本文:
05/02/09
 古代チベットと敦煌−チベット史・敦煌史における古チベット語文書の利用−
 
岩尾 一史
 755年に始まる安史の乱により、唐朝の中央アジア支配時代は終わった。代わって彼の地に勢力を伸ばしたのが古代チベット帝国、吐蕃である。その支配地はウイグルとの争いに敗北したことにより天山地方までには到らなかったものの、河西回廊諸都市からタリム盆地南側諸都市の支配は、9世紀半ばのチベット内乱までの間保持されたのである。チベットの支配は支配下各都市の社会・文化に大きな影響を与え、支配脱却後も旧領域内ではチベット語が国際共通語としてのみならず私的コミュニケーションの手段としても使用され続けた。

 中央アジア地域を含む広大な領土を治めるために古代チベットがどの様な支配体制をとっていたのか、それが筆者の関心事である。古代チベット史の基本史料は主に13世紀以降に成立したチベット語文献、『旧唐書』・『新唐書』に代表される漢語文献、若干のイスラーム文献、また同時代史料としてチベットに現存する碑石、そして敦煌を含む中央アジア出土文書に分けられる。チベット語文献、漢語文献の2史料群が主にチベット史の大きな流れを叙述するのに対し、中央アジア出土文書により得られる情報は時として局所的かつ微細である。しかし、それら断片的情報の集積はチベット語文献、漢語文献では得られないような具体的かつ詳細な事実を浮かび上がらせる。

 さて、チベット支配下にあった中央アジア諸都市のうち、最もその内実を知る事が出来るのは敦煌であろう。コータン地域、ロプ地域で発見されたチベット語文書が多くの場合断片であること、また主な発見地がチベットの軍事要塞跡であることから残存文書の種類に幾分偏りが認められることに比べ、莫高窟第17窟に発現した敦煌文書は格段に完存率が高く、また内容もチベット中央政府の公文書から写経生の落書きの類に到るまで多岐に亘る。またそれに加え同時期の漢語文書も存在する。様々なレベルの文書が残る敦煌は、チベット支配下の一都市の実態を知る上で格好のサンプルなのである。

練習問題:
**a)** 本文の内容を二文でまとめてください。
**b)** 古代チベットの支配と敦煌文書を扱った本文を、最後の文の後から書き継いでください。

表示内容:
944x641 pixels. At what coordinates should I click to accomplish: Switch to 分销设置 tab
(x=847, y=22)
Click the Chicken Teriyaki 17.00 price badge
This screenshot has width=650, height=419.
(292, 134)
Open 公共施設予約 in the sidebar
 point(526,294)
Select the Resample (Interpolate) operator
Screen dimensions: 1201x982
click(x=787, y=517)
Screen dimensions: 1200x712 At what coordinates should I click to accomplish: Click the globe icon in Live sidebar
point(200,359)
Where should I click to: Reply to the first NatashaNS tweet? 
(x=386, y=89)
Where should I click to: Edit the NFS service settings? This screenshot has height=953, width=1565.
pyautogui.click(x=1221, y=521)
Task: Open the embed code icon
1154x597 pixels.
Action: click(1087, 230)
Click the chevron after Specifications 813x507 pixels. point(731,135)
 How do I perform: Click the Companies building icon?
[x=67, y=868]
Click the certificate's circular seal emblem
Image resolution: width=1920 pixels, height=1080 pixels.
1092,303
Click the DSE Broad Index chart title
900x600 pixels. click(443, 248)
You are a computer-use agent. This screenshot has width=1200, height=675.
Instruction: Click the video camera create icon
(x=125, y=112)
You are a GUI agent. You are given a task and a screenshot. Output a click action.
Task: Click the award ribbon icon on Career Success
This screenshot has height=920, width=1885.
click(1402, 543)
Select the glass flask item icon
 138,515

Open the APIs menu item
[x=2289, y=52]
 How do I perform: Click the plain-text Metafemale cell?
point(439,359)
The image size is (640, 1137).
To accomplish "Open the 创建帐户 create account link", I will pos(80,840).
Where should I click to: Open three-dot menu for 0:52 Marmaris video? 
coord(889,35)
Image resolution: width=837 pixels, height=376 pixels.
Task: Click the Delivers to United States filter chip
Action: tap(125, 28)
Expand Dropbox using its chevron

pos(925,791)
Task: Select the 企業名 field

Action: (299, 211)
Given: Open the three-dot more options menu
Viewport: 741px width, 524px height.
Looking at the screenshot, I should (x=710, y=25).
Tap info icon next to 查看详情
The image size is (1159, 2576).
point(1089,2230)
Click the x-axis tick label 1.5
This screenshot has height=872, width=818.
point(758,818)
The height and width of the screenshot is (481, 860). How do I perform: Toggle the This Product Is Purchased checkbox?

解答:
**a)** 755年の安史の乱で唐の中央アジア支配が終わると、古代チベット帝国の吐蕃が河西回廊からタリム盆地南側の諸都市を9世紀半ばまで支配し、その社会と文化に大きな影響を与えた。筆者はその支配体制に関心を持っており、中央アジア出土文書の断片的な情報を集めると具体的で詳細な事実が浮かび上がること、とくに完存率が高く内容も多岐に亘る敦煌文書が、チベット支配下の一都市の実態を知るうえで格好のサンプルであることを述べている。

**b)**
 しかし、チベット史研究者による中央アジア研究、特に敦煌研究は、実は少ない。最近まで文書の公開が進まなかったことがその一要因であるのも確かであるが、恐らくより大きな要因は、今までのチベット史研究の主要な関心がチベット中央のみに向いていたことにある。チベット史研究の文脈で利用されてきた文書史料は、いわゆる『編年記』、『年代記』、『王統表』([Bacot et al. 1940])に代表される中央の事情を直接伝える文書が中心であり、それらはチベット中央の歴史を解明する一手段として捉えられてきたのである。文書をチベットの周辺地域(つまり中央アジア地域)自体の研究に用いたのは、トーマス著『中国トルキスタン関係チベット語文語文献及び文書』([Thomas 1935-1963])の第2巻がある位であった。注1

 一方、チベット支配期の敦煌研究を担ったのは主に中国史をフィールドとする研究者である。考察の主たる対象は敦煌自体であり、チベットはあくまで二次的な考察対象となる。その場合、主史料群は漢語文書であり、しばしばチベット語文書史料群は補助的な役割を有するに過ぎなかった。例えば[藤枝 1961]はチベット支配期の敦煌を扱った研究のうち最も優れた成果の一つであり、漢語・チベット語両方を利用しているとはいえ、依拠史料の重心はやはり漢語文書側にあった。上のような研究史の結果、相当数の敦煌古チベット語文書はチベット史、敦煌史両分野の狭間に置かれる格好となったのである。

 1978、1979年の『フランス国立図書館所蔵チベット語文書選集』(Choix 1, 2)の出版は、こういった研究状況を変えるきっかけとなった。この選集は古チベット語文書に多くの未読重要文書が存在していることを研究者に知らしめ、我が国では早速山口瑞鳳氏の利用するところとなり [山口 1981; 1985]、また中国では王堯、陳践両氏がChoix収録中の重要文書の訳注をいち早く試みている[王・陳 1983a; b; 1988]。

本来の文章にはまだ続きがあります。